#### About this task
Copy every line below where the string "style" is found.

#### Input
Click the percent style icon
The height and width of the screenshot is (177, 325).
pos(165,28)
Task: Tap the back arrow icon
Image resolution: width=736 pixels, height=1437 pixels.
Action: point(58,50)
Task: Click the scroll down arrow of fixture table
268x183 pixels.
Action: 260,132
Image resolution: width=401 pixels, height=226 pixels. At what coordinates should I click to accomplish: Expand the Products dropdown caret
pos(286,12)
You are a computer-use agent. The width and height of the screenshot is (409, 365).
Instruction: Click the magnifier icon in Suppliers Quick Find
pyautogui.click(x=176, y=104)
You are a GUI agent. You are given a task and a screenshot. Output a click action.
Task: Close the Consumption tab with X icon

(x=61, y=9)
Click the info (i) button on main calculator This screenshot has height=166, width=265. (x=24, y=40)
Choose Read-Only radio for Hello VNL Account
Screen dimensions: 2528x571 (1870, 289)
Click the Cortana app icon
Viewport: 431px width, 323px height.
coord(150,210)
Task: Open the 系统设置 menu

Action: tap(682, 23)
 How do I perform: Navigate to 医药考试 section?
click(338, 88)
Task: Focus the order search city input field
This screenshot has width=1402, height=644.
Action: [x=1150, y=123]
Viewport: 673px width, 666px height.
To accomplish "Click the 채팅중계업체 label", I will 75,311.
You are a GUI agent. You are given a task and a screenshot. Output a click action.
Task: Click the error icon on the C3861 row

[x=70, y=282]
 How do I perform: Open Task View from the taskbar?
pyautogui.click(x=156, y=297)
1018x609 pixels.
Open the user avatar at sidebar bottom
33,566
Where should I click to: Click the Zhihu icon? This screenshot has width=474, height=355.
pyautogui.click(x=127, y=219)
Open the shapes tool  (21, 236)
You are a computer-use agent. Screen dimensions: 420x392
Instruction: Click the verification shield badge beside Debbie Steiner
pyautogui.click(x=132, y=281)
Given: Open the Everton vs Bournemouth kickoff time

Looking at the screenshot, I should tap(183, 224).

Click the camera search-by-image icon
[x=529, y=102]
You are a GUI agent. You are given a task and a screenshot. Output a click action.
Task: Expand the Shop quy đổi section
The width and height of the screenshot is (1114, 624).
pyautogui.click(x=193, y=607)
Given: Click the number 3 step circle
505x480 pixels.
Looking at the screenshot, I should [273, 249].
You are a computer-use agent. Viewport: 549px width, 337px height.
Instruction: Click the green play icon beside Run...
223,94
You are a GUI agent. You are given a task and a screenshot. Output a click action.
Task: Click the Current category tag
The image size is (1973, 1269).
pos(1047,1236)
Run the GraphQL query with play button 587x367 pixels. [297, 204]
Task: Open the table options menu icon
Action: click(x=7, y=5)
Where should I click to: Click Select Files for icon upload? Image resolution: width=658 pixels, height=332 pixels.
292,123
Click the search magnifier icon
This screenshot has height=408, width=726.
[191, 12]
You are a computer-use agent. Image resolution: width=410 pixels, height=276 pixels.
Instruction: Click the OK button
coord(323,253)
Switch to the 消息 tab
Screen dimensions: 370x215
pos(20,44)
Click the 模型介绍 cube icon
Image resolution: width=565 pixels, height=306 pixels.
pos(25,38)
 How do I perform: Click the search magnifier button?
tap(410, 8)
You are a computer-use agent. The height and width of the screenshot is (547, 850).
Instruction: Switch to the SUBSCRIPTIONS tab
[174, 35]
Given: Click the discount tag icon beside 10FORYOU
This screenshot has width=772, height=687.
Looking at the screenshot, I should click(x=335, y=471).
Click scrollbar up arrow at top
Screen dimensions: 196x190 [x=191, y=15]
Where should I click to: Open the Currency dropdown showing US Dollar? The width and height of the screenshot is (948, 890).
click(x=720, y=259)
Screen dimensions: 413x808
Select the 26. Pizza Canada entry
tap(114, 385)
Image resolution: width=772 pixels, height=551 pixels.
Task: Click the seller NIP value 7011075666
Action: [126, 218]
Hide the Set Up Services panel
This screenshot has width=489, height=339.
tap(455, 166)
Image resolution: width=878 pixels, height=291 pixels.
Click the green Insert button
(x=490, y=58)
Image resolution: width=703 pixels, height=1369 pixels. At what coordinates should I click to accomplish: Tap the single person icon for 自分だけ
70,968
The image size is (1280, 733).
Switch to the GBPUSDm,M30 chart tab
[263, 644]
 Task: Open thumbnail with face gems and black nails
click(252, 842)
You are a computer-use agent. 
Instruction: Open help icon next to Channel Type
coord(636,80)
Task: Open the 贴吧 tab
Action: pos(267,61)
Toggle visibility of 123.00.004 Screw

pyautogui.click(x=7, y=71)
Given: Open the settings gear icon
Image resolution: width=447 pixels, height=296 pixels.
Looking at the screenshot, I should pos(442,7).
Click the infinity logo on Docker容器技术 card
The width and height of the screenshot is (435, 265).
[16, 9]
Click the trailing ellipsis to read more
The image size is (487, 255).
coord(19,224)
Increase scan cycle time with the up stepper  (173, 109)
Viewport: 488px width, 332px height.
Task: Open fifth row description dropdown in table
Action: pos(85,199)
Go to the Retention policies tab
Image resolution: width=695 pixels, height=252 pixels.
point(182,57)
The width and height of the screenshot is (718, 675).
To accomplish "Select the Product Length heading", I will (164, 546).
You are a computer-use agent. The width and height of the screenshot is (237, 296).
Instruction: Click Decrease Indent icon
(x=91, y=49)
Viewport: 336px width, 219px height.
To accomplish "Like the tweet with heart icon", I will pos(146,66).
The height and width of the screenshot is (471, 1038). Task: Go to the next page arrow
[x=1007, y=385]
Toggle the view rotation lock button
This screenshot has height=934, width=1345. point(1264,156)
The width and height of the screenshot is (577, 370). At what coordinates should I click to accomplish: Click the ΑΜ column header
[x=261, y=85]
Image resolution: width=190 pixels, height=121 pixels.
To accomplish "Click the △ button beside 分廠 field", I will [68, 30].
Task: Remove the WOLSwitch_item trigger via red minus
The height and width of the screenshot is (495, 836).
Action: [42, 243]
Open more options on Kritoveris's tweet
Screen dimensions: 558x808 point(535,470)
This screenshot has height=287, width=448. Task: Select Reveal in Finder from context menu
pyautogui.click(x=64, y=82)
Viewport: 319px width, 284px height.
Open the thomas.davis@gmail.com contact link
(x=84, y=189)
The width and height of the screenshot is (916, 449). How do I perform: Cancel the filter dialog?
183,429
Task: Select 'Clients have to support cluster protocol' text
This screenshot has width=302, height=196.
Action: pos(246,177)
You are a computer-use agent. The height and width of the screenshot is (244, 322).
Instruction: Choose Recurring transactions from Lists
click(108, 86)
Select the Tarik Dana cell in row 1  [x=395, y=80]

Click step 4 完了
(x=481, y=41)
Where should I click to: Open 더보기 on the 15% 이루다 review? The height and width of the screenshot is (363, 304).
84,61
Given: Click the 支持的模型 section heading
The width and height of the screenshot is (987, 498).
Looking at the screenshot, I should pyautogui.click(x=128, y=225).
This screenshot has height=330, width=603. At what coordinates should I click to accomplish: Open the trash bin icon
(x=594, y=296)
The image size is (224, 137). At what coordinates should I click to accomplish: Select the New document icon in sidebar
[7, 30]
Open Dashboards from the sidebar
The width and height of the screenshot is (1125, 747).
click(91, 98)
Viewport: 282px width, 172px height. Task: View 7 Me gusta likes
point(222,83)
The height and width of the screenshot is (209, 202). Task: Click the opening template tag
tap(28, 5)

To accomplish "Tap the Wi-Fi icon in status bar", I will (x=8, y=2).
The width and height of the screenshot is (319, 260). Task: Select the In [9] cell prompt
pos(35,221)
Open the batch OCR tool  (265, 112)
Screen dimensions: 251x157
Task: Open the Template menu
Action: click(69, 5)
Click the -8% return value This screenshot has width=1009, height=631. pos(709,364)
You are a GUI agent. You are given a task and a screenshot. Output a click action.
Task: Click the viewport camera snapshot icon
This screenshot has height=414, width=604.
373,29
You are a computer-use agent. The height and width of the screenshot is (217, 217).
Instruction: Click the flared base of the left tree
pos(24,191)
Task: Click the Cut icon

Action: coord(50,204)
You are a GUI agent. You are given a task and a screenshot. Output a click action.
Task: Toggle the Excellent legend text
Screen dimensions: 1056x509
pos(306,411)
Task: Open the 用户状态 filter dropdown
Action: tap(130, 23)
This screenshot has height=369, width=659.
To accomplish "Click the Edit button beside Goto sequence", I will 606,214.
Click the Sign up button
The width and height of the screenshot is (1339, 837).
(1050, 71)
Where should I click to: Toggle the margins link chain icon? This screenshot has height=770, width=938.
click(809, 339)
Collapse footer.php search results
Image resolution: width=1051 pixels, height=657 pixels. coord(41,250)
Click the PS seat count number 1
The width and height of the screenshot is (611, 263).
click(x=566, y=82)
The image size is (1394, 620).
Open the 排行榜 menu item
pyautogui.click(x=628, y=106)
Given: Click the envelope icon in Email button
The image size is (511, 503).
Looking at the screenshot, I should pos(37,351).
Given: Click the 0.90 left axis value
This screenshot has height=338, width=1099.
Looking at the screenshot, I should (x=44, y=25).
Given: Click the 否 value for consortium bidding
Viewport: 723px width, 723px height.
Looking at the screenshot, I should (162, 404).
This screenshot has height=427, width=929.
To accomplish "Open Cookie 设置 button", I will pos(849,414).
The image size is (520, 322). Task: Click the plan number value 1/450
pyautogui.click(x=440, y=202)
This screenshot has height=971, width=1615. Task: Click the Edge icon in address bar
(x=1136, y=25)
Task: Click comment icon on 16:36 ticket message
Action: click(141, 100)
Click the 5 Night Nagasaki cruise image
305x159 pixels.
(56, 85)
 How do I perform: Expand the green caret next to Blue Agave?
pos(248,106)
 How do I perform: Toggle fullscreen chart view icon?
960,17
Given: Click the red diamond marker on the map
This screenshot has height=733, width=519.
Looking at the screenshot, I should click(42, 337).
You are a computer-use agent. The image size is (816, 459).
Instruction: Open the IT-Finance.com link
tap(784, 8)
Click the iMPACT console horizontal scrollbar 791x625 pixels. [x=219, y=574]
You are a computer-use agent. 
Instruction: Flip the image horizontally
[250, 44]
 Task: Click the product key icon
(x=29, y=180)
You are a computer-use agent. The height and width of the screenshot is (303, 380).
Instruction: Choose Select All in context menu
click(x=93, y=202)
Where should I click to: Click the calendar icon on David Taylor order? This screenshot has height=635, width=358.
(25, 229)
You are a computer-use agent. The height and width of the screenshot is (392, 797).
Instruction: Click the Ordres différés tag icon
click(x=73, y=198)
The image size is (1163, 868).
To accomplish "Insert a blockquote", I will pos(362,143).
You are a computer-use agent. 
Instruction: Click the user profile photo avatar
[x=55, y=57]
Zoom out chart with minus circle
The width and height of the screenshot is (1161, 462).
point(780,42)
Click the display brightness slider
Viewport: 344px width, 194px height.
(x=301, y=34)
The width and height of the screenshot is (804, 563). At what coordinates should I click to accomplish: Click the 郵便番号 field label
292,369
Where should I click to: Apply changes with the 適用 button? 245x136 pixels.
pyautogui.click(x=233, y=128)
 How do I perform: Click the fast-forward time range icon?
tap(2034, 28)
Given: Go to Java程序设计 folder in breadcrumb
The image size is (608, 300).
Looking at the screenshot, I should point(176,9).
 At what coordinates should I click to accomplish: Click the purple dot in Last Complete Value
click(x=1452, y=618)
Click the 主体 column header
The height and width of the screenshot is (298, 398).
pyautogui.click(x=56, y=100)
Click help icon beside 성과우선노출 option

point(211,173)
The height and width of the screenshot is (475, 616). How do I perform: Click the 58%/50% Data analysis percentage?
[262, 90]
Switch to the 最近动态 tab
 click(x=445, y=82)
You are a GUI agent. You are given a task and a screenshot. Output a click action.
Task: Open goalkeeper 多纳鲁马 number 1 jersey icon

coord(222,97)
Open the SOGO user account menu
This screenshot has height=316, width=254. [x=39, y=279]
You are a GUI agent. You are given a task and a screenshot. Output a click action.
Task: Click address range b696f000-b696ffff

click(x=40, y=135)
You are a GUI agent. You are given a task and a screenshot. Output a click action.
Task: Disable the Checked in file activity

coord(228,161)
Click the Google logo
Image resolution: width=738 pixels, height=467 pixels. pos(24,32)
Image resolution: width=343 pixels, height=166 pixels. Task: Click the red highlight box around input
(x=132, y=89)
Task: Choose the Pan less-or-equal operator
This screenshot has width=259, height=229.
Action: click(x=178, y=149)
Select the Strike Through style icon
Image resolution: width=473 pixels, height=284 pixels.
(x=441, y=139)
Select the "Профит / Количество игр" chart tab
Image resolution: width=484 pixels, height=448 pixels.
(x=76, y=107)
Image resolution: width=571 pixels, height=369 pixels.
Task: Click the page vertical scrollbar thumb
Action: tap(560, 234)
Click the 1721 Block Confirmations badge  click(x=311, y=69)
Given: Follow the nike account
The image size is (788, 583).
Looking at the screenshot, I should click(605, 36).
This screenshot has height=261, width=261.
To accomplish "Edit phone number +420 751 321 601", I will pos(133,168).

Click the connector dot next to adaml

#### Expected answer
Click the percent style icon
Select the Strike Through style icon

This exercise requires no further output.